ACTION ITEM: Repeat the data that follows exactly, starting at the line with "The height and" and ending at the line with "the 'Sending a", and leave out every picture.

SUPPLIED RECORDS:
*** Begin section ***
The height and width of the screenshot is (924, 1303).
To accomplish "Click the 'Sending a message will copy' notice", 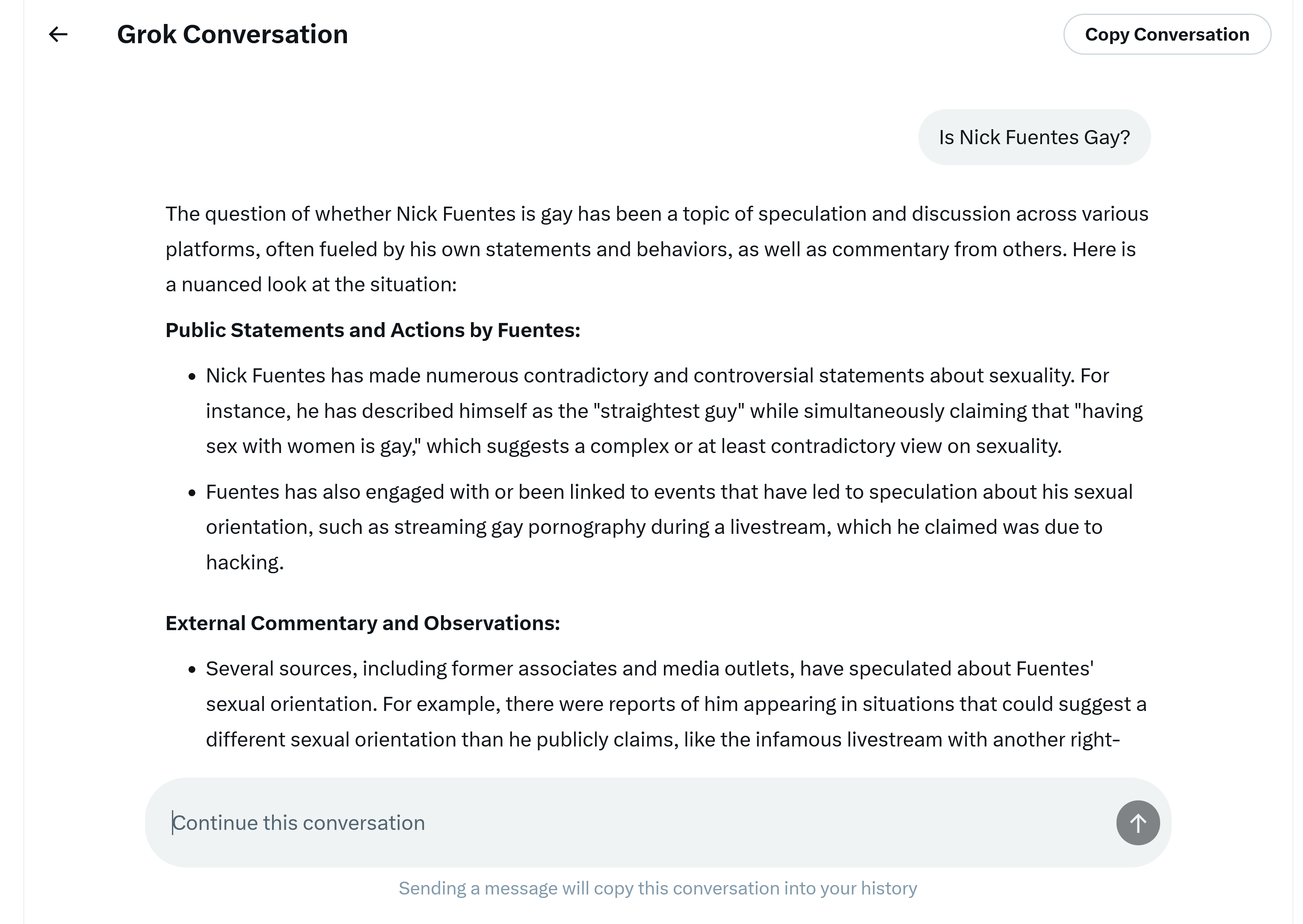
*** End section ***
*** Begin section ***
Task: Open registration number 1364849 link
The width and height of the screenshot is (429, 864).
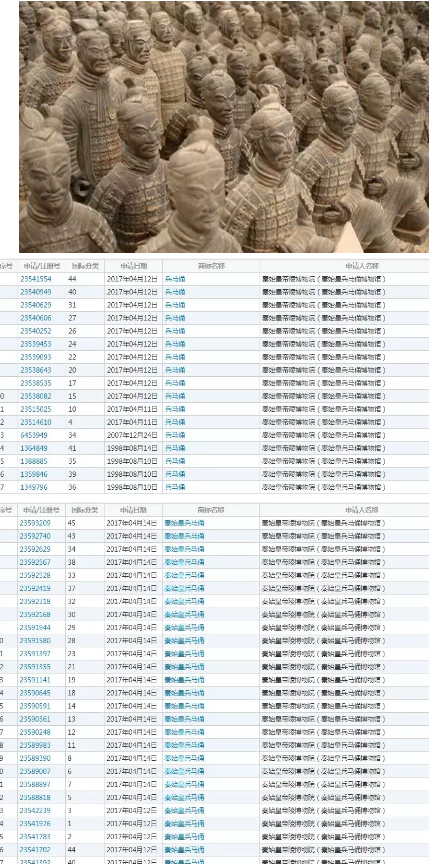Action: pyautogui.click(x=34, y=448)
*** End section ***
TASK SOLUTION:
The height and width of the screenshot is (924, 1303).
To accomplish "Click the 'Sending a message will copy' notice", 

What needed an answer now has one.